BEGIN Dataset content

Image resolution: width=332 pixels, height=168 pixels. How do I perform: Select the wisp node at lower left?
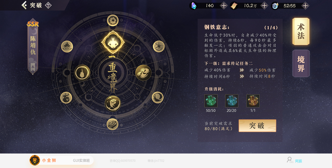pos(66,97)
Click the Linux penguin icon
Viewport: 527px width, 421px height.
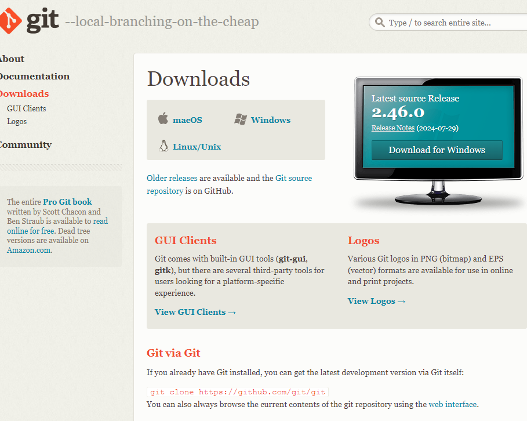point(163,146)
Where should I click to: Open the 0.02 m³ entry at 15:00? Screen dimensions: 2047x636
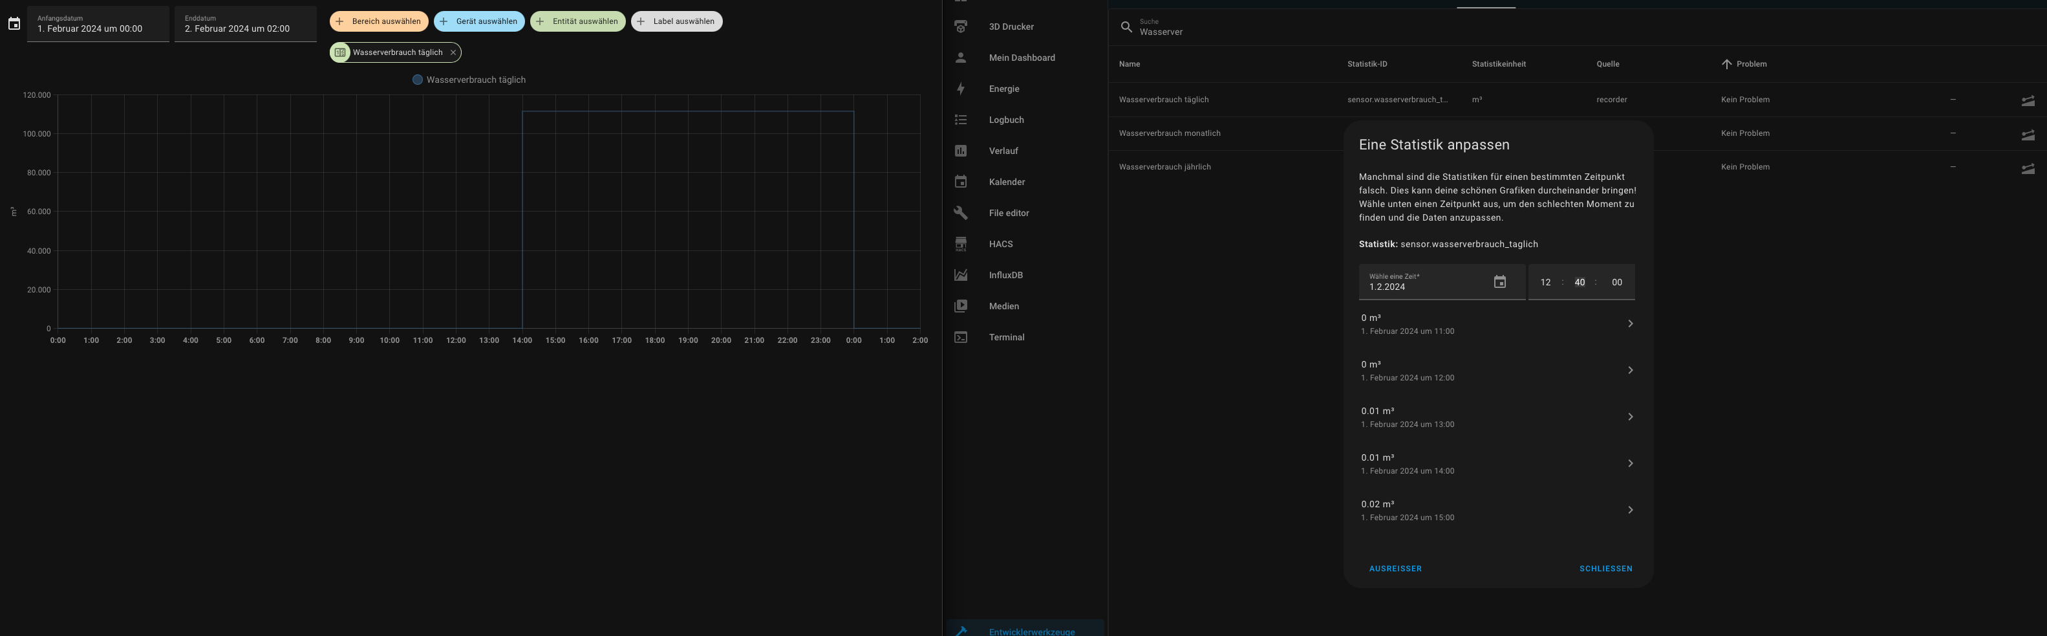pos(1496,510)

END Dataset content

[Assignment] The answer must be an exact transcription of the lines from the one holding "Viewport: 527px width, 421px height." to the last line of the entries above, with no pictures and nothing else.

[Task answer]
Viewport: 527px width, 421px height.
point(163,146)
Where should I click to: Open the 0.02 m³ entry at 15:00? Screen dimensions: 2047x636
pos(1496,510)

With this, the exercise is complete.